Governments should place human rights at the core of international economic agreements, by integrating human rights protections into international investment and trade agreements and to ensure that these agreements do not impair governments’ abilities to respect, protect and fulfill their human rights obligations, saying human rights, environmental and development organisations in a joint statement.

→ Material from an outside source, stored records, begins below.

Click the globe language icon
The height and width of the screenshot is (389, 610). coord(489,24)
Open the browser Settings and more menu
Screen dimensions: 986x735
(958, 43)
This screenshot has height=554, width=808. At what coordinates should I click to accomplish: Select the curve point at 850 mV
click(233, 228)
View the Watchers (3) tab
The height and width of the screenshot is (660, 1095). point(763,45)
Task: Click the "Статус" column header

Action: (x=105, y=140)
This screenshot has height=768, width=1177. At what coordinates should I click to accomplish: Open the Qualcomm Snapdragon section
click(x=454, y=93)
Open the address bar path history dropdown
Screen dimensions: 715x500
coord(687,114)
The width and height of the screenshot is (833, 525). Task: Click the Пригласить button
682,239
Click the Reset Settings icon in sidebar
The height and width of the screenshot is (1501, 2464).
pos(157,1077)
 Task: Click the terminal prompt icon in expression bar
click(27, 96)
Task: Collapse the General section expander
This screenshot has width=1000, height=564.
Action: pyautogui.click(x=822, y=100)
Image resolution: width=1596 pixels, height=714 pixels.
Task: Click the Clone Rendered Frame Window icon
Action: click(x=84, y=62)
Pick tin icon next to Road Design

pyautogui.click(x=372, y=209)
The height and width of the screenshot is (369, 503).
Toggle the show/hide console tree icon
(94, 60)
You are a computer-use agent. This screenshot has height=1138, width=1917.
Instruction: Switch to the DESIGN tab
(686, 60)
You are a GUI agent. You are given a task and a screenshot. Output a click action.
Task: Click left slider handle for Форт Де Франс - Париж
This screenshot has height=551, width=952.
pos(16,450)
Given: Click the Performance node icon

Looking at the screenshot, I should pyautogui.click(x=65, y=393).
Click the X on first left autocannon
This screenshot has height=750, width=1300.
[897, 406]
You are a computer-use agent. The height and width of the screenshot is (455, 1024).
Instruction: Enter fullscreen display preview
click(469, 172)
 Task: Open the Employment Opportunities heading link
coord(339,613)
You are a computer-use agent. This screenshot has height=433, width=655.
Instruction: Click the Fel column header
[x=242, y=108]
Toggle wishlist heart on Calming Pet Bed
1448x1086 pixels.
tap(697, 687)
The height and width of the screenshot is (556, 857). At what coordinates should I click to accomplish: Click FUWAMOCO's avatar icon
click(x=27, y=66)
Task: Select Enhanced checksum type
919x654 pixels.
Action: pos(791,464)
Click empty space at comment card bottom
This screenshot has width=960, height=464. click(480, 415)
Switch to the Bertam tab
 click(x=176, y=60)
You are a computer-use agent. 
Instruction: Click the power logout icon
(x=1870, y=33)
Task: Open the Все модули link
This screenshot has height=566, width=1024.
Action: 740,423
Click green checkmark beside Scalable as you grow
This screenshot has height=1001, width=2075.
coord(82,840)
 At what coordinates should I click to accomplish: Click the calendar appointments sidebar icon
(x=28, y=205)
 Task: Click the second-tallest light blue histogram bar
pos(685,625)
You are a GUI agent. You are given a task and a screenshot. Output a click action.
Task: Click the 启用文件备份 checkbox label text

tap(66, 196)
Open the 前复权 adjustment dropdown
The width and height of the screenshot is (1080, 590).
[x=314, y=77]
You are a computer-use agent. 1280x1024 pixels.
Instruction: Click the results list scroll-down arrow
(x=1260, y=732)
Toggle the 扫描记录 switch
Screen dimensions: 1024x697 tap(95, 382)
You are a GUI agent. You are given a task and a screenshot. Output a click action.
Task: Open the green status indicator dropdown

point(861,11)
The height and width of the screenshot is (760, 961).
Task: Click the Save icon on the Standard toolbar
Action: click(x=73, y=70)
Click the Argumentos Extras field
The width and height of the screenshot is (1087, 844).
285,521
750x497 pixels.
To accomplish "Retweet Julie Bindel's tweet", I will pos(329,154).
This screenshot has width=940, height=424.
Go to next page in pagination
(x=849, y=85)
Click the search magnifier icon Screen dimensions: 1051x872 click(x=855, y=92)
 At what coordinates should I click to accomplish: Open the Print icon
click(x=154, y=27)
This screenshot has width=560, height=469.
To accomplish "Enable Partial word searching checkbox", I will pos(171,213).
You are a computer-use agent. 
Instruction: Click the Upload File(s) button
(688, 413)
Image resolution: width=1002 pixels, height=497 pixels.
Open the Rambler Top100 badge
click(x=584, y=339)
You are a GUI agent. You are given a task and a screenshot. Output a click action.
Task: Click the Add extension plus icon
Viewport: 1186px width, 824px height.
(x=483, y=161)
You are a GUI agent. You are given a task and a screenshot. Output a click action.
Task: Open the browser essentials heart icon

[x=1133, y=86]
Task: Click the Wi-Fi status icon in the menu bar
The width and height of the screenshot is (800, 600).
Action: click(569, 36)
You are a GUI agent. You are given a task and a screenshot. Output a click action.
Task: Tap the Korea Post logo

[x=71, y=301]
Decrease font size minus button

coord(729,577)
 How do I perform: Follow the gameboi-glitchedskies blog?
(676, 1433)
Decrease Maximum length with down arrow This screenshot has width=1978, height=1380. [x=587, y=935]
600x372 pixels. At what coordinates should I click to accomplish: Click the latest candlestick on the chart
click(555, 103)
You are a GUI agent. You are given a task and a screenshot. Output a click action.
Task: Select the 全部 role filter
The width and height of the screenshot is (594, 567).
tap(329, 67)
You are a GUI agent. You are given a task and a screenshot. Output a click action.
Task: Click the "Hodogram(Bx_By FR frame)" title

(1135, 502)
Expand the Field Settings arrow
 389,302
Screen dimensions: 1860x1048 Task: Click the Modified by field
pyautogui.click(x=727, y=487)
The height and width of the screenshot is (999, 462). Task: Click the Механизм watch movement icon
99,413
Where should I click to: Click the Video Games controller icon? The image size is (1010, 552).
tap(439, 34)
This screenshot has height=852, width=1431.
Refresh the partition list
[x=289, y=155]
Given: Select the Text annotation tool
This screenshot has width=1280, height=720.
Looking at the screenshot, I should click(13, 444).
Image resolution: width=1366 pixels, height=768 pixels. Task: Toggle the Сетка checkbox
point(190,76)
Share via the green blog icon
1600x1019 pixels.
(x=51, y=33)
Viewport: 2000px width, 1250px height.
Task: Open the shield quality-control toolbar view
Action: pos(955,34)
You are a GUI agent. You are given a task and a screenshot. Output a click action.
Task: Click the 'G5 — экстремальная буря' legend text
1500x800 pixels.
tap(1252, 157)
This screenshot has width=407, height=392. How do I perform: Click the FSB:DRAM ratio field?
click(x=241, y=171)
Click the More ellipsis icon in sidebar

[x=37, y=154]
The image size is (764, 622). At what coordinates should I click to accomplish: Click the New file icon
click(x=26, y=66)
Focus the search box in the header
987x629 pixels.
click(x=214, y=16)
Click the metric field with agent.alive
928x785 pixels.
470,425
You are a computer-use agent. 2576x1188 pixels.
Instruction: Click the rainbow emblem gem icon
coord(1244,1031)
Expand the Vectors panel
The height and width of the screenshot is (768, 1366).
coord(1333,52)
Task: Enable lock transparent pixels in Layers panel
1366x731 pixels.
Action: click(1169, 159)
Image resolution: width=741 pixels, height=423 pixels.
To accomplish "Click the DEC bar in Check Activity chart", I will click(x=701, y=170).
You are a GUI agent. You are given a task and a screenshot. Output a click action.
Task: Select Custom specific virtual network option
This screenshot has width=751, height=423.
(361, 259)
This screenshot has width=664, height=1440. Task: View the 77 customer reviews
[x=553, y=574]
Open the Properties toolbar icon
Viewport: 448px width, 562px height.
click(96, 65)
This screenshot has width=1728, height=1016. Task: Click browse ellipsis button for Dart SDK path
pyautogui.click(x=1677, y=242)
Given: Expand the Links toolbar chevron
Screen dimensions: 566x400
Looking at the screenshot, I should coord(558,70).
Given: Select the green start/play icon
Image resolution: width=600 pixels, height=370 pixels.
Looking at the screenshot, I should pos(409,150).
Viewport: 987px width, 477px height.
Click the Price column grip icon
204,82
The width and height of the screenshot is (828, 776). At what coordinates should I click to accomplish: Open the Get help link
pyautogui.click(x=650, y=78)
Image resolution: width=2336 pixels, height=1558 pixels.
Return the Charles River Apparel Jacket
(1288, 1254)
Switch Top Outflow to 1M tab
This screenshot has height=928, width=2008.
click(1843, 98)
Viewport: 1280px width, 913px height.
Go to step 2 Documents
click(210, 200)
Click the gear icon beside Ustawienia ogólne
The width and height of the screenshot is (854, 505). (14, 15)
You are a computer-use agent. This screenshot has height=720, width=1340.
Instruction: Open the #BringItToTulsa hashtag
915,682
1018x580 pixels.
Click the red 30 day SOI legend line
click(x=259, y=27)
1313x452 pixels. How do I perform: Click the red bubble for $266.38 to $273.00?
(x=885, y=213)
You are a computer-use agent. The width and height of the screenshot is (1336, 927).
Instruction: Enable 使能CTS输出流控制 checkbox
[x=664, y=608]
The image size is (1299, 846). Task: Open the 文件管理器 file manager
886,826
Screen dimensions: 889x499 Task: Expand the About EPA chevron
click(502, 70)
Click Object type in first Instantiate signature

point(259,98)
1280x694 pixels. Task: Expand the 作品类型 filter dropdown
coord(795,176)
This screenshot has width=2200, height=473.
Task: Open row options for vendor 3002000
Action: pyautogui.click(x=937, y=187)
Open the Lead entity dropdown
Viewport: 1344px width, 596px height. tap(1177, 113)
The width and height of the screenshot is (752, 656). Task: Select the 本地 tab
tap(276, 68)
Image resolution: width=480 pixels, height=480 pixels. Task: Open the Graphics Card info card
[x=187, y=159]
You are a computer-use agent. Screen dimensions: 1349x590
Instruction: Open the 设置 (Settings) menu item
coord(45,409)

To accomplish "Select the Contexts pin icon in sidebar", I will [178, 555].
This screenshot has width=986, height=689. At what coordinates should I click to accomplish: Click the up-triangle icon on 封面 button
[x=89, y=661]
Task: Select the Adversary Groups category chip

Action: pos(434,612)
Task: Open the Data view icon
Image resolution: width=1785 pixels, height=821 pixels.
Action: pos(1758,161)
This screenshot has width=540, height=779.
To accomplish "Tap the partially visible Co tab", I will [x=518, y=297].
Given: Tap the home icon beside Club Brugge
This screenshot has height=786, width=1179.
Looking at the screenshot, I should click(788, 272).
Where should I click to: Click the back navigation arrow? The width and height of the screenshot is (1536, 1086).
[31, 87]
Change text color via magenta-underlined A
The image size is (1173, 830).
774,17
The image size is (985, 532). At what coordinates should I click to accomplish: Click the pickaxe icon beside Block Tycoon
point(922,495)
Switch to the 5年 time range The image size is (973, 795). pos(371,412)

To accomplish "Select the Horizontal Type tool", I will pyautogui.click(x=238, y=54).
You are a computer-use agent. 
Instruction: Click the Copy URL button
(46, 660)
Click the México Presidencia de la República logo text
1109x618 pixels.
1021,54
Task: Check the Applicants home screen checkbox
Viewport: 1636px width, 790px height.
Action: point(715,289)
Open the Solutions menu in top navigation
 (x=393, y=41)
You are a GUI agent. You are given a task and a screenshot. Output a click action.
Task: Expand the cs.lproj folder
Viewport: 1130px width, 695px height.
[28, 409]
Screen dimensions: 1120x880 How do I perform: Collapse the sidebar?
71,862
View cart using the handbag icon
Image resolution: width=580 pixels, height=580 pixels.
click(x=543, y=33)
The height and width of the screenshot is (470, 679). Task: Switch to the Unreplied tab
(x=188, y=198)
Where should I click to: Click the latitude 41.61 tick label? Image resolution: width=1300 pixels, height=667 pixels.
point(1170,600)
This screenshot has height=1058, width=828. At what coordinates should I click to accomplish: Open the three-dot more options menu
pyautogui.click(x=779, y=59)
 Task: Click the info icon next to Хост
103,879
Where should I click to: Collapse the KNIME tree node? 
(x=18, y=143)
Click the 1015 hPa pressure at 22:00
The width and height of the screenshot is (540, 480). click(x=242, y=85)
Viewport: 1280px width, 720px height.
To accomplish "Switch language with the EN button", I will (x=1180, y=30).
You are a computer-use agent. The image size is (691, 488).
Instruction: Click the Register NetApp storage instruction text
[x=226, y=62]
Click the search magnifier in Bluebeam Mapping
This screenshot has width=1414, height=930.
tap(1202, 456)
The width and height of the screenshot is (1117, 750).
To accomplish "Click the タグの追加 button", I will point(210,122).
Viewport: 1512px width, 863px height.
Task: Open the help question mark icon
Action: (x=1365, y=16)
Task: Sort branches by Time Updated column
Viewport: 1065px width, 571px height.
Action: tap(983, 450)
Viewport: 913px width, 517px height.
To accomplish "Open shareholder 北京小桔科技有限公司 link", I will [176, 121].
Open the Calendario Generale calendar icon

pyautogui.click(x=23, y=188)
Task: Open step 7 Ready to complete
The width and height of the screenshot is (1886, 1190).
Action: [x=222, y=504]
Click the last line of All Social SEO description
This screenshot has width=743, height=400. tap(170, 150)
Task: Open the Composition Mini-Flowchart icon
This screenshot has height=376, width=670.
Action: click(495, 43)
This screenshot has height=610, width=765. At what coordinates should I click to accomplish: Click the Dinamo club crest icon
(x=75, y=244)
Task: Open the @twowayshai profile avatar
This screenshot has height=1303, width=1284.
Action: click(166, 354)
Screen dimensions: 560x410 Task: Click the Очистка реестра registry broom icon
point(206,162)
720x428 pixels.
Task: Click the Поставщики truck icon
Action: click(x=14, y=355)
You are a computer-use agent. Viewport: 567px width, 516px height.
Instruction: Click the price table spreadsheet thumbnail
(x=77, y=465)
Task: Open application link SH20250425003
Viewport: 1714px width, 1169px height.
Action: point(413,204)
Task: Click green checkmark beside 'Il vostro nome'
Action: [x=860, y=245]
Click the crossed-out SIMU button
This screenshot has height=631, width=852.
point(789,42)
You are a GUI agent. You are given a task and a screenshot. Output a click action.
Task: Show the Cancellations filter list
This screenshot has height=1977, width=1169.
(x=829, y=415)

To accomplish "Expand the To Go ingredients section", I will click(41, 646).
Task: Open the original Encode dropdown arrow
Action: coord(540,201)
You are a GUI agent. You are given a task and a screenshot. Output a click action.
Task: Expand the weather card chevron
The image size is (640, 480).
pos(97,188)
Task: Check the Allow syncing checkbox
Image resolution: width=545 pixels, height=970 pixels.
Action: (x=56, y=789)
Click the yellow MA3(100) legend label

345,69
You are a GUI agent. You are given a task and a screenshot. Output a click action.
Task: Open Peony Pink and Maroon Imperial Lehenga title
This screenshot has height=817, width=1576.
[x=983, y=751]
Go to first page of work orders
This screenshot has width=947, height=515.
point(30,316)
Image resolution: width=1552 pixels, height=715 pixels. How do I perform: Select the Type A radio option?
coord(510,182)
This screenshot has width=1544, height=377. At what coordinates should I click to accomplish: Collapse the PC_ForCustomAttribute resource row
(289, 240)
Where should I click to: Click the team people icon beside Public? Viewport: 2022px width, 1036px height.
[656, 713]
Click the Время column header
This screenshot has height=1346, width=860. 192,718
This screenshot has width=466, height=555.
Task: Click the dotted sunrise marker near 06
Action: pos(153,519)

International investment can be a powerful engine for economic development and, potentially, to help fulfill a wide range of economic and social rights. But the current international investment system gives rights to multinational corporations while doing nothing to protect the rights of people affected by foreign investment to access effective remedy. It does not sufficiently protect governments’ space to pursue sustainable development policies from investors’ challenges.
Three core requirements
To avoid entering into agreements that would compromise governments’ human rights obligations with regard to international investment international trade agreements should meet these three core requirements:
- Independent human rights impact and/or risk assessments should be carried out and published, with public participation, on all prospective international investment agreements, to identify, understand, assess, and address their full effects on human rights, with a particular focus on vulnerable and marginalized groups.
- Any protections that are provided for investors should not impede governments’ policy space to legislate, regulate and reach court decisions to protect and fulfill human rights, including:
– right to health including access to essential medicines
– right to a safe and healthy environment
– rights to development and to an adequate standard of living
– rights to water, sanitation and food
– indigenous peoples’ rights
– core labour rights
- Investment agreements should include effective protections for human rights, the environment and labour rights. These protections should include effective remedies for people whose rights are harmed by investors or their investments, including the ability of victims to bring claims for these harms in the courts of the home States of the investors.
Proposed international trade agreements
The analyses of experts, such as Alfred de Zayas, the Independent Expert on the promotion of a democratic and equitable international order, and Victoria Tauli-Corpuz, the UN Special Rapporteur on the rights of indigenous peoples, lead to the conclusion that the following proposed international trade agreements, in their current forms, do not meet these three core requirements:
- Comprehensive Economic and Trade Agreement (EU-Canada)
- Regional Comprehensive Economic Partnership (ASEAN & other Asia and Pacific countries)
- Transatlantic Trade and Investment Partnership (EU-USA)
- Trans-Pacific Partnership (12 signatories in Pacific Rim region)
- EU-Vietnam Free Trade Agreement
They raise serious concerns about how they might enable companies to undermine human rights, and they create no enforceable human rights standards for foreign investments. With the joint statement SOMO urge decision-makers in the EU and in the countries concerned to oppose these proposed agreements in their current form.